Atomically store the minimum of `x`

and `val`

in `x`

Performs `x[] = min(x[], val)`

atomically. Returns the **old** value.

For further details, see LLVM's `atomicrmw min`

instruction.

**Examples**

```
julia> x = Threads.Atomic{Int}(7)
Base.Threads.Atomic{Int64}(7)
julia> Threads.atomic_min!(x, 5)
7
julia> x[]
5
```

`Base.Threads.atomic_fence`

— Function.`Threads.atomic_fence()`

Insert a sequential-consistency memory fence

Inserts a memory fence with sequentially-consistent ordering semantics. There are algorithms where this is needed, i.e. where an acquire/release ordering is insufficient.

This is likely a very expensive operation. Given that all other atomic operations in Julia already have acquire/release semantics, explicit fences should not be necessary in most cases.

For further details, see LLVM's `fence`

instruction.

## ccall using a threadpool (Experimental)

`Base.@threadcall`

— Macro.`@threadcall((cfunc, clib), rettype, (argtypes...), argvals...)`

The `@threadcall`

macro is called in the same way as `ccall`

but does the work in a different thread. This is useful when you want to call a blocking C function without causing the main `julia`

thread to become blocked. Concurrency is limited by size of the libuv thread pool, which defaults to 4 threads but can be increased by setting the `UV_THREADPOOL_SIZE`

environment variable and restarting the `julia`

process.

Note that the called function should never call back into Julia.

# Low-level synchronization primitives

These building blocks are used to create the regular synchronization objects.

`Base.Threads.Mutex`

— Type.`Mutex()`

These are standard system mutexes for locking critical sections of logic.

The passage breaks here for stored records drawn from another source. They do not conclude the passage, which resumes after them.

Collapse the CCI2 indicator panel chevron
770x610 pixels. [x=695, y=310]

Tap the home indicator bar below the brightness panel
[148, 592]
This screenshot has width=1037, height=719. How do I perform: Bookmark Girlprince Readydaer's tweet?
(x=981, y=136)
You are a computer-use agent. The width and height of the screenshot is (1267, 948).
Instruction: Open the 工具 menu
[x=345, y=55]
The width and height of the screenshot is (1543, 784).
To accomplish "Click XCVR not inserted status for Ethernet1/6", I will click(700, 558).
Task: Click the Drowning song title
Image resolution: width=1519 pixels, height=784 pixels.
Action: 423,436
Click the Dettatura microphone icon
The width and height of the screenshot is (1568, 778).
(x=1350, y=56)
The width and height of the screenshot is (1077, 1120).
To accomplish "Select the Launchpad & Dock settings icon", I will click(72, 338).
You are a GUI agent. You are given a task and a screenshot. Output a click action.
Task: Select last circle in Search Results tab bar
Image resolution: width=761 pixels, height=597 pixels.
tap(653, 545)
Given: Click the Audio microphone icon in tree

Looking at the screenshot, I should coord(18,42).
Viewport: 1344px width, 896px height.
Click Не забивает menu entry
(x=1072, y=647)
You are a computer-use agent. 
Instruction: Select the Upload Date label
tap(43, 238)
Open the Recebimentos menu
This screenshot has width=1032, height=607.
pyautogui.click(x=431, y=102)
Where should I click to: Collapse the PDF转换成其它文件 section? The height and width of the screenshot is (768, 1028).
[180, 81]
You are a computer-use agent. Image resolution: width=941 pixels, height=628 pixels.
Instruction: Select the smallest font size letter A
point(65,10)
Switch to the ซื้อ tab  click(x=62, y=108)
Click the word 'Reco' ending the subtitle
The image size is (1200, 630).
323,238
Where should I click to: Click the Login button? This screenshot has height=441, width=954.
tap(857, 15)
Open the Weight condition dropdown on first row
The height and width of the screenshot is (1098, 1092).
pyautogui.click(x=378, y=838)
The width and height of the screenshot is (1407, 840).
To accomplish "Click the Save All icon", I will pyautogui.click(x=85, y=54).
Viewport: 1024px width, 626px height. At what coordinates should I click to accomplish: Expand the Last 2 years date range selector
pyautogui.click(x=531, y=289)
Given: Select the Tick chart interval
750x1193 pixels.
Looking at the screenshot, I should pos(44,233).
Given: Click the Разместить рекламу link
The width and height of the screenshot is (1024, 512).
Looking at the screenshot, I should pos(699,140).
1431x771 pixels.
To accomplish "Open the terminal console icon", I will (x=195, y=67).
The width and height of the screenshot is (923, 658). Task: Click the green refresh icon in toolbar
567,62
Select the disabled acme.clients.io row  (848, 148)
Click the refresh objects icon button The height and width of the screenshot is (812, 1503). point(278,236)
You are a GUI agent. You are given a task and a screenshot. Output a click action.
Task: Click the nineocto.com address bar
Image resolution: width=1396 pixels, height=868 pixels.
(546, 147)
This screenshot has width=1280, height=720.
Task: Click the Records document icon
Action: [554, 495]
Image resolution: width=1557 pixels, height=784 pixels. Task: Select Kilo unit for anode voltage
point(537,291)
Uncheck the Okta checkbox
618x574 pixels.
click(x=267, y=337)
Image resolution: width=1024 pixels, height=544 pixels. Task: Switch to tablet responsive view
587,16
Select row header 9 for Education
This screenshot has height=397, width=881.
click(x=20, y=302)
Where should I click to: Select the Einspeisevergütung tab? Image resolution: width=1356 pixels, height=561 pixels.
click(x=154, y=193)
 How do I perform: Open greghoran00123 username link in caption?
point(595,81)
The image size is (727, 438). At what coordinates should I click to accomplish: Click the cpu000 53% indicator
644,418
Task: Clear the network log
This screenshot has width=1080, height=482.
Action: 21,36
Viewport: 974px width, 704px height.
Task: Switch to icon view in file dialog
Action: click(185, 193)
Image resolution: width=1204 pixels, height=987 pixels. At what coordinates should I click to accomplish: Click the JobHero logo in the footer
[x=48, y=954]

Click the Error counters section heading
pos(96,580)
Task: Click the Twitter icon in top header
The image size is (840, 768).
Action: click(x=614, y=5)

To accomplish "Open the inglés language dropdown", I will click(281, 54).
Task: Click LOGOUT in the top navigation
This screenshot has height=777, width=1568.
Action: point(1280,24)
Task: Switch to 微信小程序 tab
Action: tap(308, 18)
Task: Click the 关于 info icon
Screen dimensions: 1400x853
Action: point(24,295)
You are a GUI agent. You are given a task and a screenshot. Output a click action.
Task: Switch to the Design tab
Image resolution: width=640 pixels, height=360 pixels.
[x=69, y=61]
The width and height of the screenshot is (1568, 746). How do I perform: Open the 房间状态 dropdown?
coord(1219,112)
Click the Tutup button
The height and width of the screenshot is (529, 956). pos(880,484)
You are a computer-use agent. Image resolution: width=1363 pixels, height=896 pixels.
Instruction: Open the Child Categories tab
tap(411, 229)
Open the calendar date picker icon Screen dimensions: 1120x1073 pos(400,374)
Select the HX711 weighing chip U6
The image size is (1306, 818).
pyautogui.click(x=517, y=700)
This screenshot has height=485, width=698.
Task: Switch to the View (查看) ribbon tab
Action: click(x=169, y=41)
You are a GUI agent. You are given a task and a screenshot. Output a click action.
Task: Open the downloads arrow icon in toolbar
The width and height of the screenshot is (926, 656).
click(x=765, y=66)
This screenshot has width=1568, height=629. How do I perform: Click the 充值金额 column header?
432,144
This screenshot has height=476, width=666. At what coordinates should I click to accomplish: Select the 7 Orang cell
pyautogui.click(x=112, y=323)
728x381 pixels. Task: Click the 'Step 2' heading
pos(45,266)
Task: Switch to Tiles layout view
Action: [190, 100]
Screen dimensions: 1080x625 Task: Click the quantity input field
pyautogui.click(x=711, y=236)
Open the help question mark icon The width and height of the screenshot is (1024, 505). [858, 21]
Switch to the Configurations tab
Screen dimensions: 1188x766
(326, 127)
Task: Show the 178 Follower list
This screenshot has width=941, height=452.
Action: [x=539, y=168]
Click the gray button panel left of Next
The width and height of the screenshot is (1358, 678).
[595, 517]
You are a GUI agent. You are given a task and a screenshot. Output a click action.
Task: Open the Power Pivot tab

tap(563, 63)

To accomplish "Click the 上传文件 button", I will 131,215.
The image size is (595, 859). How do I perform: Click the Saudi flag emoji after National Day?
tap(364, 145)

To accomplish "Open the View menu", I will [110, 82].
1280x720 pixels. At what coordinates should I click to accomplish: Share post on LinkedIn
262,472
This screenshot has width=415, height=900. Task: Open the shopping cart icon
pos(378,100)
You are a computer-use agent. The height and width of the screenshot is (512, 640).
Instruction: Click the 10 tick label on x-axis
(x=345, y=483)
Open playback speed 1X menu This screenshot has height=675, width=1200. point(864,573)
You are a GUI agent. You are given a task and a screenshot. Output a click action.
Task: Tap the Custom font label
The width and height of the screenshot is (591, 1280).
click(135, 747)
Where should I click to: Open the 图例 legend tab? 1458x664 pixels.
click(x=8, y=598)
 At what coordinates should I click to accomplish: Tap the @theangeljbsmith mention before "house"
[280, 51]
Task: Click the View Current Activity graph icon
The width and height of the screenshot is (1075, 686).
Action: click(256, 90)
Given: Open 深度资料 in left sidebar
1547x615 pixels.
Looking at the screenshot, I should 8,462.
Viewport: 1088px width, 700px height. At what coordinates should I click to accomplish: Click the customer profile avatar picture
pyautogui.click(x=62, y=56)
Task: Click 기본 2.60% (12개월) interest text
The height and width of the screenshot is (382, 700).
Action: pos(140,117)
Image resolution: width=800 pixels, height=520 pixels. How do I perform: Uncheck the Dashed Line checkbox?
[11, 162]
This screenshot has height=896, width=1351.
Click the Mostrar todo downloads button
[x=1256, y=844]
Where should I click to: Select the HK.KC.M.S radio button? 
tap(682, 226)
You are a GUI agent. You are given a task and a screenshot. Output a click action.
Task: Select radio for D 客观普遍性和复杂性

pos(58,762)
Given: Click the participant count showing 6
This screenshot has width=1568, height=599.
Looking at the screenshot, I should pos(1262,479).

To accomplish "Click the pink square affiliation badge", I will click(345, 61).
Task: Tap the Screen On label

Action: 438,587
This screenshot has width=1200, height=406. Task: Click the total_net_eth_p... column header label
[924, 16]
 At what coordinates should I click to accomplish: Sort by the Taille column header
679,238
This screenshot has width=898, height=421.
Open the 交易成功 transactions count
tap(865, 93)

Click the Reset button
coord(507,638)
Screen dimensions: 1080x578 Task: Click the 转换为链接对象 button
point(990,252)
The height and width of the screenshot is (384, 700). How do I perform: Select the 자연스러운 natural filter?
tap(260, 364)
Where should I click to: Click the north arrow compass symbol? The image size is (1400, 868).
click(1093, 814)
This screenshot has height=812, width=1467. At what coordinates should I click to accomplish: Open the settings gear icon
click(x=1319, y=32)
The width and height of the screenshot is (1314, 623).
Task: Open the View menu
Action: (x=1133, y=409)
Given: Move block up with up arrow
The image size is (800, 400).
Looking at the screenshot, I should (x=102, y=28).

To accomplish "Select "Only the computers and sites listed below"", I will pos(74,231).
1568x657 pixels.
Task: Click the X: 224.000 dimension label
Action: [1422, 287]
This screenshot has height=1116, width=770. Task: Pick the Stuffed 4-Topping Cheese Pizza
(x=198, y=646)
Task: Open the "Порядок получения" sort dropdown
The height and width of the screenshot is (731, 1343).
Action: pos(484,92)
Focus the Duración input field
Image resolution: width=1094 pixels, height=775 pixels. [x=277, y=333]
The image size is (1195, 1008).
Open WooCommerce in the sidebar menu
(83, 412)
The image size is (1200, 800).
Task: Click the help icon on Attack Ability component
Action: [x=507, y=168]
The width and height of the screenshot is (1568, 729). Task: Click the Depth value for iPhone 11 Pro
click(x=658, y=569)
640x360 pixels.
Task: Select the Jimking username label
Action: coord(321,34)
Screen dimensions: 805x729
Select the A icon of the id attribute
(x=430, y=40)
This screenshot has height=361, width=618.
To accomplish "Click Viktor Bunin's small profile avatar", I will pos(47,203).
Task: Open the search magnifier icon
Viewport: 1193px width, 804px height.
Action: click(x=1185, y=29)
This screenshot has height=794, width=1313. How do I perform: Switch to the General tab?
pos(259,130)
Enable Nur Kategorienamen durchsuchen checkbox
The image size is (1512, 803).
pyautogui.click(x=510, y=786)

On Windows, this is a critical section object, on pthreads, this is a `pthread_mutex_t`

.

See also `SpinLock`

for a lighter-weight lock.

`Base.Threads.SpinLock`

— Type.`SpinLock()`

Create a non-reentrant lock. Recursive use will result in a deadlock. Each `lock`

must be matched with an `unlock`

.

Test-and-test-and-set spin locks are quickest up to about 30ish contending threads. If you have more contention than that, perhaps a lock is the wrong way to synchronize.

See also `Mutex`

for a more efficient version on one core or if the lock may be held for a considerable length of time.